# Web Scraping and Analytics for Playstation and Xbox  Released Games

## Importing the Libraries

In [1]:
import requests # Importing requests to perform a request and response and get the html data from the website
from bs4 import BeautifulSoup # Importing BeautifulSoup to perform html scraping
import pandas as pd # Importing pandas to store the data in a dataframe for further processing 
from tqdm import tqdm  # Import the tqdm to show progress in for for loops

## Web Scraping

### Selecting Playstation and Xbox consoles

The general steps to performing web scraping are:

 1. Define the URL
 2. Request a response from the URL and verify the code
 3. Define the content of the response in a variable (usually 'html')
 4. Define a BeautifulSoup instance
 5. Utilize manual inspection and find_all function to scrap through the data
 6. Create a URL for the scrape process


In [2]:
# URL of the website to scrape
url = "https://www.vgchartz.com/gamedb/games.php"

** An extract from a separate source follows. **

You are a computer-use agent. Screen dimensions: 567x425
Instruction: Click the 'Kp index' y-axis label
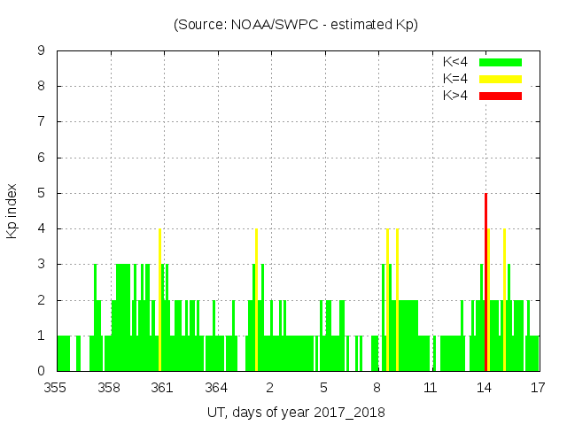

# Define the response and print it to confirm webage retreival

response = requests.get(url)
print(response.status_code)

200


In [3]:
# Parse the HTML website in preparation to scrape the data

html = response.content
soup = BeautifulSoup(html, 'html.parser')

In [4]:
# This code is searching for a < select > element in the HTML document with the attribute name set to 'console', meaning it's looking for values in the console drop-down menu
# The "console" attribute was found by inspecting the website, below a screenshot:

console_select = soup.find('select', {'name': 'console'})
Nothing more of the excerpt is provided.